══ Texto para leer

En Bayreuth se replanteó su porvenir. El Markgraf no quería seguir en el negocio de la guerra mercenaria, lo que anulaba cualquier idea de hacer carrera en su ejército, y por extensión en ningún otro de los varios dedicados a lo mismo. Así, tras vencer no pocas dudas, a primeros de 1786 sentó plaza en el KPA o Königlich Preußische Armée[30] —con Inglaterra en paz, no había muchas patrias para elegir—; tras un proceso de aceptación que culminó en una entrevista con el recién coronado Friedrich-Wilhelm II, se incorporó al 15.º Füsilierbataillon con el grado de Oberleutnant.[31] Tenía veintiséis años, ideas claras y un firme propósito de abrirse camino. Lo primero que necesitaba para despejar su ruta de ascensos en aquel clasista ejército era implantarse un Von, adminículo nominativo que señalaba un origen noble. Los prusianos legítimos, si no lo poseían de cuna, tenían difícil procurarse uno —los registros nobiliarios eran tan minuciosos como casi todo lo prusiano—, aunque los mercenarios procedentes de marquesados incontrolados podían seguir caminos tortuosos, en la seguridad de que jamás toparían con los suspicaces reyes de armas de los desconfiados Hohenzollern. Así, el astuto August-Wilhelm transformó su discreto apellido en un imponente Neidhardt von Gneisenau, inspirado en un ignoto castillo familiar situado en los confines del Heiliges Römisches Reich[32] y que no había sobrevivido a sabría Dios qué catástrofe. Un apellido digno de ser tomado por prusiano, y así se inscribió en el registro del Cuerpo de Oficiales, aunque no hubiera nadie capaz de señalar en un mapa dónde quedaban las ruinas del fantasmagórico schloss Gneisenau.

════

_Ejercicio propuesto 1:_ Según el texto sobre el ingreso de Gneisenau en el ejército prusiano, ¿con qué grado entró en el 15.º Füsilierbataillon?

══ Registros almacenados

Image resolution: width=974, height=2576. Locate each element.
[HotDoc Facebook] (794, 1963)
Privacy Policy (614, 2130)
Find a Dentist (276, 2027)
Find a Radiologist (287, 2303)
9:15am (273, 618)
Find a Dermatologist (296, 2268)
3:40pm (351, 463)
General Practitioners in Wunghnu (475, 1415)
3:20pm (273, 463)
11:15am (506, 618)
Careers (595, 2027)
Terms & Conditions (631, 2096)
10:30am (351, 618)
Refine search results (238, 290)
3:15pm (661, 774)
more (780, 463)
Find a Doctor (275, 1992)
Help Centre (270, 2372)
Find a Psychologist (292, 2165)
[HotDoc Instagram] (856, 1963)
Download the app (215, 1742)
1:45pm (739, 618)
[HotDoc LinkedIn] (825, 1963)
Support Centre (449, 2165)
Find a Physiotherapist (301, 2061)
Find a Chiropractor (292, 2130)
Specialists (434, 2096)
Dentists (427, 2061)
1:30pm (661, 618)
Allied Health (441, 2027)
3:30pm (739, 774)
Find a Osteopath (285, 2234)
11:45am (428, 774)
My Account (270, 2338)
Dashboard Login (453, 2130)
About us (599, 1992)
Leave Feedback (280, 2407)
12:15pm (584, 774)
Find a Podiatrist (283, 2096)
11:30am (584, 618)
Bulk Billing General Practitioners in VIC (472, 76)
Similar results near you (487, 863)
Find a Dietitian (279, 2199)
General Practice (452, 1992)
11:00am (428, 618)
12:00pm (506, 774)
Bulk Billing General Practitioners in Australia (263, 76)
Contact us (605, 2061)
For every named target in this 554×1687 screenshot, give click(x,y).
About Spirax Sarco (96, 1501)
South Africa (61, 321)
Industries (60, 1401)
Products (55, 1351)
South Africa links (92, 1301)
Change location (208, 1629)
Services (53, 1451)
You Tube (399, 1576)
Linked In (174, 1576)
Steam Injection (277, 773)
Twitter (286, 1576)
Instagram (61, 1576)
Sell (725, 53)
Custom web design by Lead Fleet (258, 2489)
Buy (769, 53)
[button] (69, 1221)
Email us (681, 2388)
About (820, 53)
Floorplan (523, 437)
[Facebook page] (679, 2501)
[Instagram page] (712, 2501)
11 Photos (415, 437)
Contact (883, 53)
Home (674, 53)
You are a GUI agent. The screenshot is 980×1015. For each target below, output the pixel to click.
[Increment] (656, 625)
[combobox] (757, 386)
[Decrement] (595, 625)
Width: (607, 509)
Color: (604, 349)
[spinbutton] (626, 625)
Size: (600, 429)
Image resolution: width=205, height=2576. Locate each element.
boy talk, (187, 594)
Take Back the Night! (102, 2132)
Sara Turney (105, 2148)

════

_Ejercicio propuesto 2:_ Cambia "Centre" por "Center" en las entradas que van desde el principio hasta la línea que contiene "Find a Physiotherapist (301, 2061)", ambas incluidas. Copia solo esas líneas sin tocar nada más.

_Solución del ejercicio 1:_ Con el grado de Oberleutnant.

_Solución del ejercicio 2:_
Image resolution: width=974, height=2576. Locate each element.
[HotDoc Facebook] (794, 1963)
Privacy Policy (614, 2130)
Find a Dentist (276, 2027)
Find a Radiologist (287, 2303)
9:15am (273, 618)
Find a Dermatologist (296, 2268)
3:40pm (351, 463)
General Practitioners in Wunghnu (475, 1415)
3:20pm (273, 463)
11:15am (506, 618)
Careers (595, 2027)
Terms & Conditions (631, 2096)
10:30am (351, 618)
Refine search results (238, 290)
3:15pm (661, 774)
more (780, 463)
Find a Doctor (275, 1992)
Help Center (270, 2372)
Find a Psychologist (292, 2165)
[HotDoc Instagram] (856, 1963)
Download the app (215, 1742)
1:45pm (739, 618)
[HotDoc LinkedIn] (825, 1963)
Support Center (449, 2165)
Find a Physiotherapist (301, 2061)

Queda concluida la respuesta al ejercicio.